Over 8.4 mn people sleepwalk in US

Washington: More than 8.4 million adults in the United States tend to sleepwalk, showing a link between nocturnal wanderings and psychiatric disorders such as depression and anxiety.

Researchers from Stanford University School of Medicine, who conducted the study, said it "underscores the fact that sleepwalking is much more prevalent in adults than previously appreciated".

Maurice Ohayon, professor of psychiatry and behavioural sciences at Stanford, who led the study, said sleepwalking can have serious consequences. Episodes can result in injuries to the wanderer or others and lead to impaired psychosocial functioning, the journal Neurology reports.

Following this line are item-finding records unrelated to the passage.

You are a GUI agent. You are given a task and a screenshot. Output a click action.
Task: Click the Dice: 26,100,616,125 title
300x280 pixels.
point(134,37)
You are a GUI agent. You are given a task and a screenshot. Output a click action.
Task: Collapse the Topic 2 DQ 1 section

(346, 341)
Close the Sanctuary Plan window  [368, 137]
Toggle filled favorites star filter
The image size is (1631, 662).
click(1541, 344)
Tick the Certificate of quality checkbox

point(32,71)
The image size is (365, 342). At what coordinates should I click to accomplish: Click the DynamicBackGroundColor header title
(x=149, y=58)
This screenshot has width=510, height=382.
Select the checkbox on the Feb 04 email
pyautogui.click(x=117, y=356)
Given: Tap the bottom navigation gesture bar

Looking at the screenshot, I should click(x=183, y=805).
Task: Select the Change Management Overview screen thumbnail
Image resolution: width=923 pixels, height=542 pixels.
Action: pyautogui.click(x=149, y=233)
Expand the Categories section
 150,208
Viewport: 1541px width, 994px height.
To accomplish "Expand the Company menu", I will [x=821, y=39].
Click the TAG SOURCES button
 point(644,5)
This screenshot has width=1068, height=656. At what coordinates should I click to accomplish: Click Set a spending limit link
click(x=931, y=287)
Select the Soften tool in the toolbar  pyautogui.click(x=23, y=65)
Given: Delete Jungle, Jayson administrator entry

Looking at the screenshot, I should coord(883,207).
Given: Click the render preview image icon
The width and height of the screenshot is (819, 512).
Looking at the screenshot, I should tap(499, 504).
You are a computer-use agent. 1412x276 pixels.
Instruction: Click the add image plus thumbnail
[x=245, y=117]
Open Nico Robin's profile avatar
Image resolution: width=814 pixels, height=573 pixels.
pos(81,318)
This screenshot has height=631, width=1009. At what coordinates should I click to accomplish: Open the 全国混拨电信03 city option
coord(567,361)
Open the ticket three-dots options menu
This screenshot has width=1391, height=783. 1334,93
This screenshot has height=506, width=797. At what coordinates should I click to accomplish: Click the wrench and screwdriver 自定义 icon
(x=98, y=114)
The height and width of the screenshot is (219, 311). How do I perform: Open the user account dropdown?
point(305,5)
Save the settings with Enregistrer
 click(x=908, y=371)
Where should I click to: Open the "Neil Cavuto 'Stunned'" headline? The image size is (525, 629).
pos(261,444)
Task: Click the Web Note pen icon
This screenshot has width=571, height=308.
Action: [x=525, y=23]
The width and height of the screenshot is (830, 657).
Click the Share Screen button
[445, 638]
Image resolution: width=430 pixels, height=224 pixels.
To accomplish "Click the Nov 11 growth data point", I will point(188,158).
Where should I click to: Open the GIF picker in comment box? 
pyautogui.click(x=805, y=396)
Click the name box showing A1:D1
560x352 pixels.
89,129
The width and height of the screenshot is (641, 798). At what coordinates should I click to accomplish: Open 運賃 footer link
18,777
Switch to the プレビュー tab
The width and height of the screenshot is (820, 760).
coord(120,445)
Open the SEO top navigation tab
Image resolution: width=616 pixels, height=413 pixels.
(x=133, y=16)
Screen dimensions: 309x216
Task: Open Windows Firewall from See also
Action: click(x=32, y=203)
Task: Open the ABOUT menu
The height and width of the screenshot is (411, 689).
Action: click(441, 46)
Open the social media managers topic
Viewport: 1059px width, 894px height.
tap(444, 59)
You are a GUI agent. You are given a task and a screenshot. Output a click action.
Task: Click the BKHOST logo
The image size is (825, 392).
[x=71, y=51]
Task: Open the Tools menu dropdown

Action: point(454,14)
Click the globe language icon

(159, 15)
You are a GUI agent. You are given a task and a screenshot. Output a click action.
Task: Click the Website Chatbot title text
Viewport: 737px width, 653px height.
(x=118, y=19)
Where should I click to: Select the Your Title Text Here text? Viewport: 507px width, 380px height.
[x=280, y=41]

It is thought that medication and certain psychological and psychiatric conditions can trigger sleepwalking, but the exact causes are unknown. Also unclear to experts in the field is the prevalence, according to a Stanford statement.

The researchers wrote: "Apart from a study we did 10 years ago in the European general population, where we reported a prevalence of two percent sleepwalking, there are nearly no data regarding the prevalence of nocturnal wanderings in the adult general population. In the United States, the only prevalence rate was published 30 years ago."

For this study, the first to use a large, representative sample of the US general population to demonstrate the number of sleepwalkers, the researchers also aimed to evaluate the importance of medication use and mental disorders associated with sleepwalking.

Ohayon and colleagues secured a sample of 19,136 individuals from 15 states and then used phone surveys to gather information on participants` mental health, medical history and medication use.